Evaluating the Ability of LLMs to Solve Semantics-Aware Process Mining Tasks
Adrian Rebmann, Fabian David Schmidt, Goran Glavaš, Han van der Aa
TL;DR
This work targets semantics-aware process mining by defining three tasks (T-SAD, A-SAD, S-NAP) that require understanding process semantics rather than raw log statistics. It introduces a large corpus of process behaviors derived from BPMN diagrams and corresponding benchmarking datasets, enabling rigorous evaluation of LLMs under in-context learning and supervised fine-tuning. Across extensive experiments, zero-shot LLMs perform poorly, but fine-tuned decoder LLMs (Llama, Mistral) consistently surpass an encoder baseline, with A-SAD being the easiest and S-NAP the hardest. The findings suggest a practical pathway for integrating LLM-based semantic reasoning into process mining pipelines, albeit with substantial training cost and task-specific data requirements, and they provide reproducible benchmarks for the community.
Abstract
The process mining community has recently recognized the potential of large language models (LLMs) for tackling various process mining tasks.
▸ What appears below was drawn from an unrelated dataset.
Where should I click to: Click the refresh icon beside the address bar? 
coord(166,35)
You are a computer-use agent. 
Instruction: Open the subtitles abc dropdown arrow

Initial studies report the capability of LLMs to support process analysis and even, to some extent, that they are able to reason about how processes work. This latter property suggests that LLMs could also be used to tackle process mining tasks that benefit from an understanding of process behavior. Examples of such tasks include (semantic) anomaly detection and next activity prediction, which both involve considerations of the meaning of activities and their inter-relations. In this paper, we investigate the capabilities of LLMs to tackle such semantics-aware process mining tasks. Furthermore, whereas most works on the intersection of LLMs and process mining only focus on testing these models out of the box, we provide a more principled investigation of the utility of LLMs for process mining, including their ability to obtain process mining knowledge post-hoc by means of in-context learning and supervised fine-tuning. Concretely, we define three process mining tasks that benefit from an understanding of process semantics and provide extensive benchmarking datasets for each of them. Our evaluation experiments reveal that (1) LLMs fail to solve challenging process mining tasks out of the box and when provided only a handful of in-context examples, (2) but they yield strong performance when fine-tuned for these tasks, consistently surpassing smaller, encoder-based language models.